Montpelier/Madison foundation has a hierarchical set of keywords and two separate databases for names that may not interact.
Problem of places/data sets that do not talk to each other (e.g., LoC has largest set of Jefferson papers, but limited (and difficult-to-read) image sets.
So if there’s a suite of tools, is there one appropriate for both archivist/research community and for students?
MIT Media Lab’s Hugo Liu has an older project that simulated “what would they think?” AI.
Web forces textual connections (links). E.g., Wikipedia keyword linkages. It is not required to rely on a folksonomy; could have a multi-level tagging system (by persona).
How much text-mining (by computer) and how much is intensity of analysis/interpretive-focused? LoC project on Civil War letters is on the second end of the spectrum.
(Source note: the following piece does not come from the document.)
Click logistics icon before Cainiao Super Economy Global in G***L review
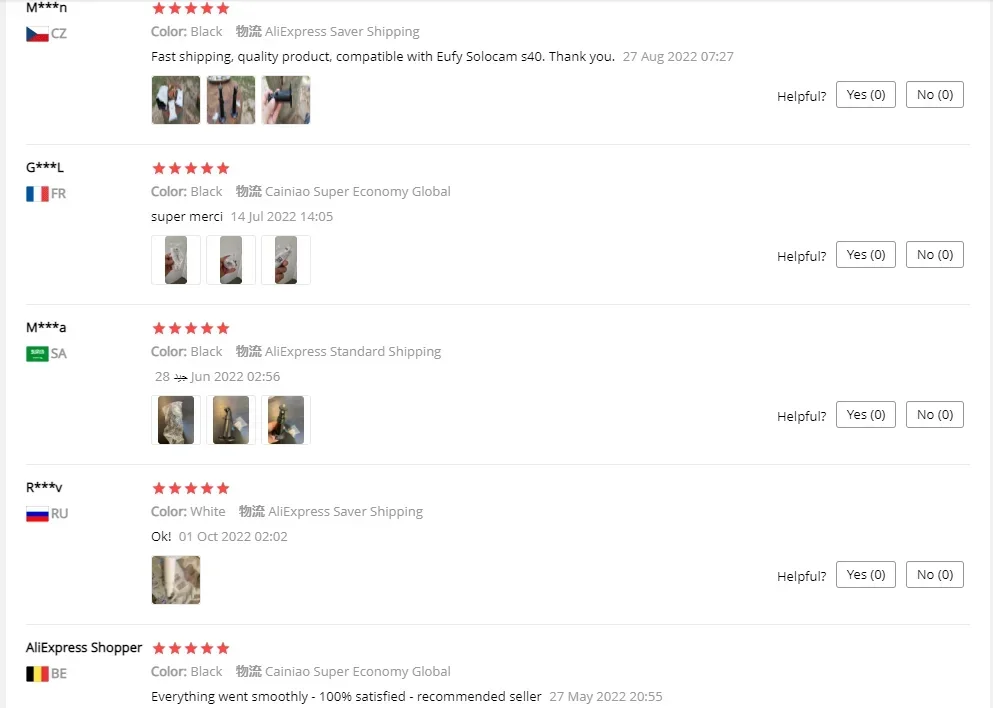993x708 pixels. pyautogui.click(x=248, y=191)
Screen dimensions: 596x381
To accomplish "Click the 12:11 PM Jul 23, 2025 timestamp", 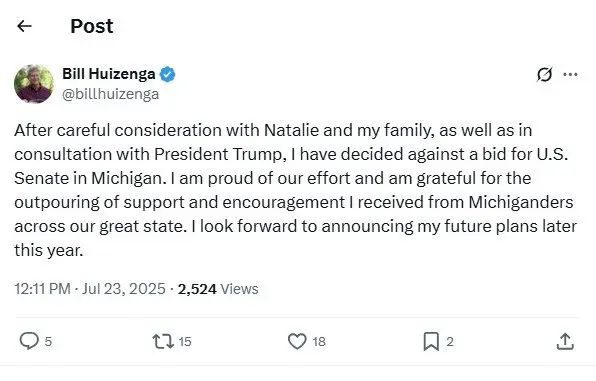I will pyautogui.click(x=90, y=289).
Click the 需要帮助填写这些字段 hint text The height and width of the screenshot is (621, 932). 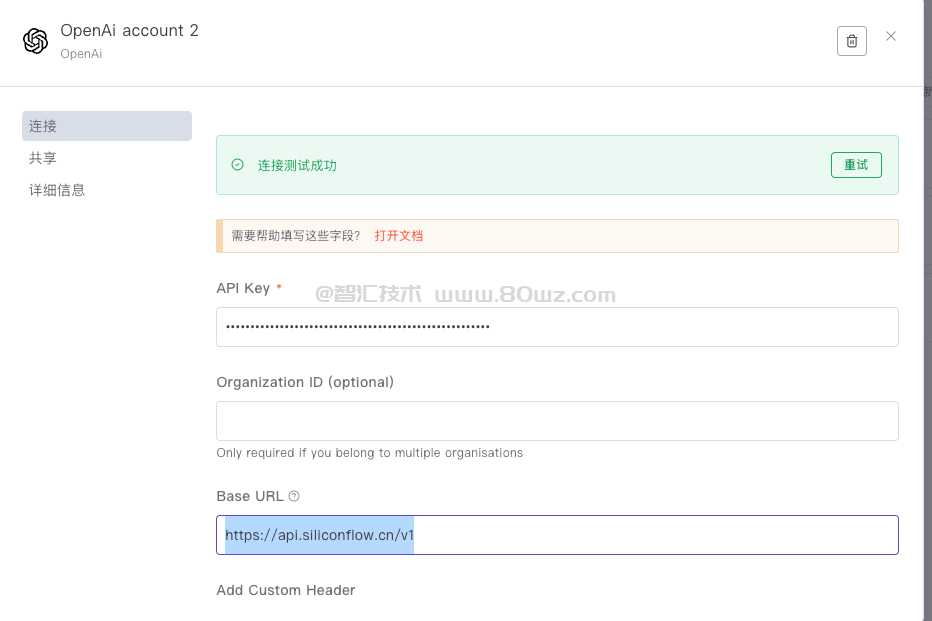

From library/archive world: WordPress has hierarchical categories AND (nonhierarchical) tags
Someone asked about a tag suggestion system? Someone noted that existed with delicious.
Another person: Try Open VocabThat does move it into the semantic
What to do with “rough piles” of tags, etc. If the tags accrete, we will want to analyze who tags how, and how that changes depending on context (and time.
“That sounds like scholarship.
Conversation. “That sounds like scholarship.”
Tags aren’t enough. Conversation isn’t enough. I want both.
We want a person behind that tag.
The Old Bailey is working on this problem — the largest holding of information on dead proletariats in the world, and how do we make connections among sparse information (e.g., Mary arrested as prostitute, with place of work, date, and pimp).
We need a Friendster of the Dead.
Maybe a way of figuring out by context who wrote (or context of writing).
[Sherman]: Like quantitative ways of guessing authors of individual Federalist Papers, except less well defined
Archivists have to do that all the time — “what did this word mean”? Time and place contexts
A question of how much preprocessing is required…
We need a way of mapping concepts across time. There’s only so much computationally that you can do. A social-networking peer review structure so that experts winnowed out the connections that a program suggested.
That’s a task good for socializing students — give them a range of potential connections, make them winnow the set and justify the judgments.
As a scholar, I need computers to suggest connections that I will judge by reading the sources.
Library (archival collection) no longer provides X that scholars use. There needs to be a conversation/collaboration.
Philologists on disambiguation: that’s a tool I can use.
Toolbuilding is where these connections will be made: with Zotero and Omeka, I spend as much time talking with archivists/librarians as with scholars.
Does anyone know about the Virtual International Authority File?
There are standards for marking up documents in public format? Will that standardization translate to what we do online, much more loose and free with Digital Humanists.
Back channel link to Historical Event Markup and Linking (HEML) project.
The “related pages” links for Google sometimes work for documents.
You don’t know why something is coming up as similar, and that’s a personal disambiguation process (reflection).
Discussion about extending core function of Text Encoding Initiative.
Discussion around www.kulttuurisampo.fi/ about intensity of work, selection of projects, etc.
DBPedia– controlled-vocabulary connection analysis for Wikipedia from infoboxes on articles, but the software is open-source. (and could be applied to any MediaWiki site).
Keep an eye on the IMLS website! – there is a project proposal to use TEI for other projects.